As another optional feature, modified encoding unit 130 may be configured to reduce a time domain resolution, e.g. a time domain resolution in the linear prediction encoding, and/or a time domain resolution in a frequency domain encoding, e.g. when compared to a normal encoding functionality, e.g. the encoding functionality as performed by unit 120.
As another optional feature, modified encoding unit 130 may be configured to avoid usage of multiple TCX windows within a single audio frame, for providing the representations of the one or more audio frames preceding the current audio frame. The inventors recognized that a reduced amount of TCX windows, e.g. in comparison to the “normal” encoding functionality, may allow to save bits without having to re-initialize a decoder for decoding “normally” encoded data and data encoded using the modified encoding functionality.
As another optional feature, modified encoding unit 130 may be configured to use a modified encoding functionality, in which a single long TCX window is used instead of 2 medium sized TCX windows, and/or in which a single long TCX window is used instead of 4 short TCX windows, or in which a single long TCX window is used instead of a plurality of shorted TCX windows, for providing the representations of the one or more audio frames preceding the current audio frame. Accordingly, encoding unit 120 may optionally be configured to use a plurality of TCX windows.
Accordingly, as an optional feature, modified encoding unit 130 may be configured to avoid usage of a plurality of short MDCT transform windows within a single audio frame, and/or the modified encoding unit 130 may be configured to use a single long MDCT transform window instead a plurality of shorter MDCT transform windows, for providing the representations of the one or more audio frames preceding the current audio frame.
Optionally, modified encoding unit 130 may be configured to use a “START_STOP” MDCT transform window, e.g. a window having a left sided transition slope like an “EIGHT_SHORT” MDCT transform window, and a right sided transition slope like an “EIGHT_SHORT” MDCT transform window, and a window length longer, e.g. by a factor of at least 2, than an individual short MDCT transform window, and a total window length equal to a total window length of an “EIGHT SHORT” MDCT transform window, instead of an “EIGHT_SHORT” MDCT transform window, e.g. for a provision of MDCT coefficients of a frame, e.g. as used by encoding unit 120, for providing the representations of the one or more audio frames preceding the current audio frame.

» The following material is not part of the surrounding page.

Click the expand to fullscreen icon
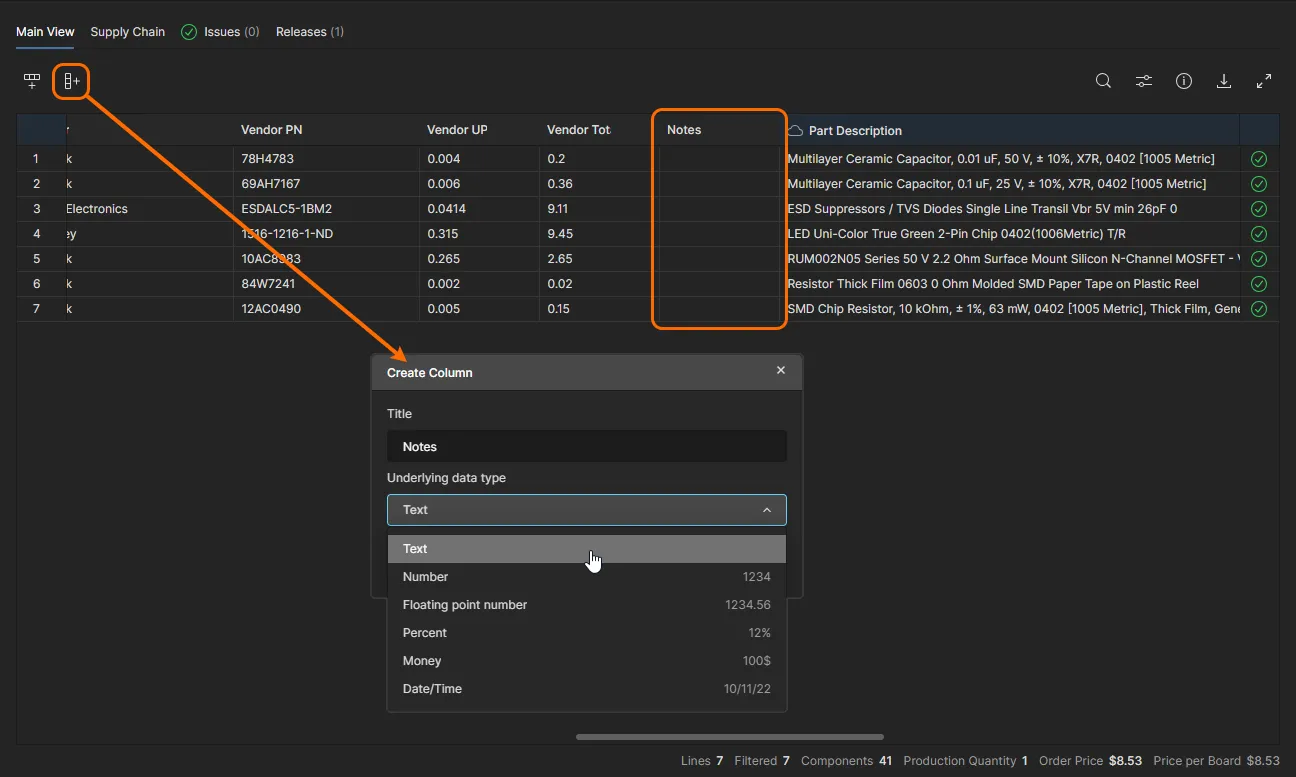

Hence, in general a modified encoding unit 130 may be configured to reduce a number of transform windows used in comparison to encoding unit 120. The inventors recognized that this may allow to reduce an amount of bits needed to represent the representation of the preceding audio frames, without leading to an unwanted alienation of a respective decoder configuration.
As another optional feature, modified encoding unit 130 may be configured to use a reduced ACELP excitation codebook size, which may, for example, be signaled by the “acelp_core_mode” parameter, and which may, for example, result in a reduced number of bits for an encoding of an innovation codebook index representing an excitation, for providing the representations of the one or more audio frames preceding the current audio frame, e.g. compared to encoding unit 120.

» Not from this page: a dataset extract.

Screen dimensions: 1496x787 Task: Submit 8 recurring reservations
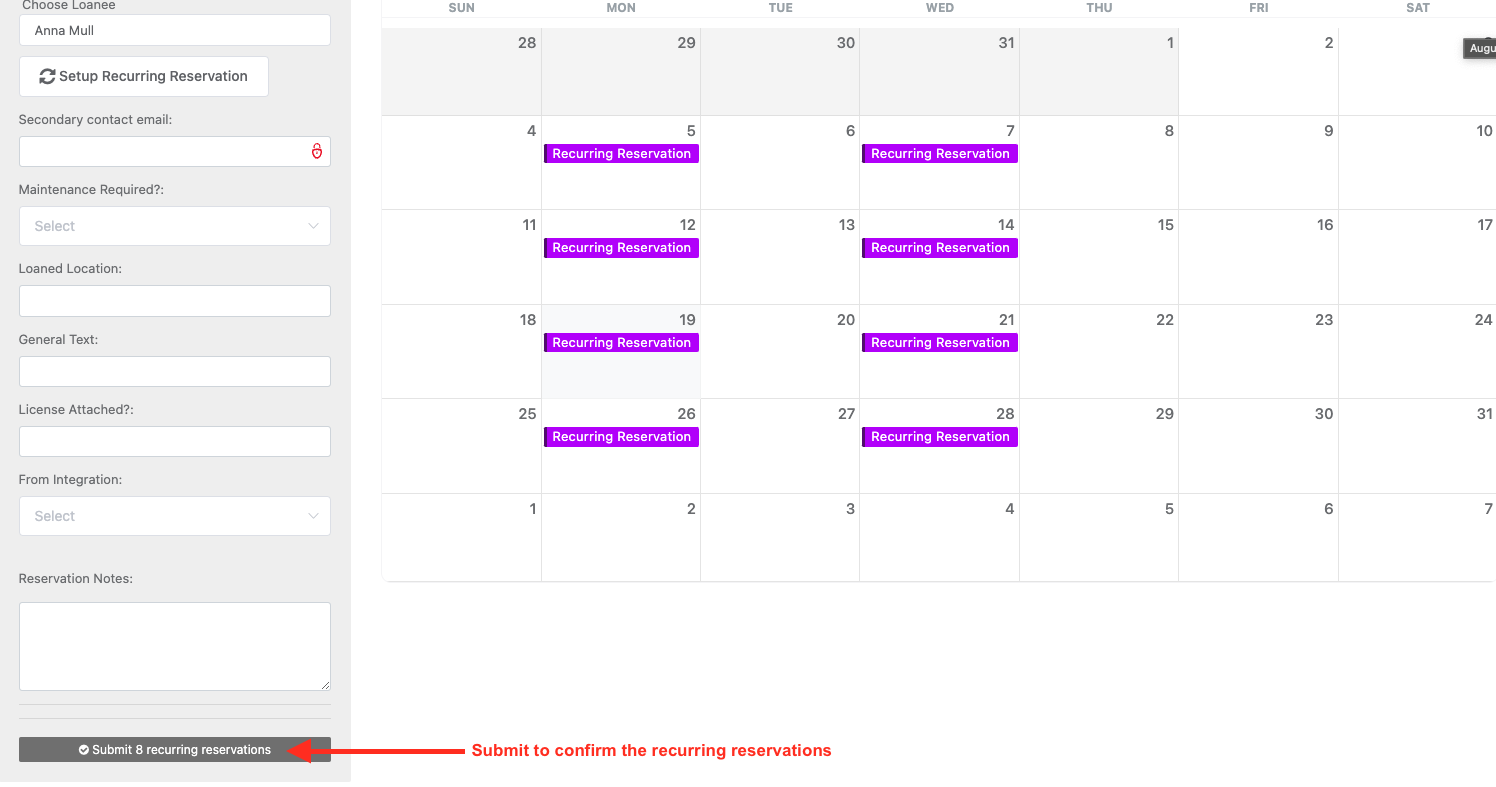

As another optional feature, modified encoding unit 130 may be configured to use a reduced number of bits for an encoding of an innovation codebook index representing an ACELP excitation, for providing the representations of the one or more audio frames preceding the current audio frame, e.g. compared to the “normal” encoding functionality.
As another optional feature, modified encoding unit 130 may be configured to use a modified encoding functionality, in which a modified ACELP mode, e.g. signaled by a different “acelp_core_mode” index, is used (e.g. when compared to an ACELP mode that would be used, or that has been used, in the normal encoding functionality, e.g. by unit 120) for providing the representations of the one or more audio frames preceding the current audio frame
Optionally, audio encoder 100 may be configured to provide a USAC-compatible bitstream, e.g. a bitstream in accordance with a current USAC specification in force at the day of filing of the application or at the priority date of this document, or a MPEG-H 3D Audio compatible bitstream, e.g. a bitstream in accordance with a current MPEG-H 3D Audio specification in force at the priority date of this document or at the day of filing of the application.
As another optional feature, the audio encoder may be configured to re-use intermediate encoding results 124 of an encoding of the one or more frames preceding the current frame, using the normal encoding functionality, in order to determine the bitrate reduced encoded representation 132 of the one or more frames preceding the current frame, which is the result of the modified encoding functionality, such that, for example, the modified encoding functionality uses spectral values obtained by the previously applied normal encoding functionality, but applies a different quantization or performs a re-quantization. Intermediate encoding results 124 may, for example, be e.g. spectral values before quantization, and/or a subset of bandwidth extension parameters, and/or a subset of multichannel encoding parameters. Hence, a computational effort may be reduced or kept low.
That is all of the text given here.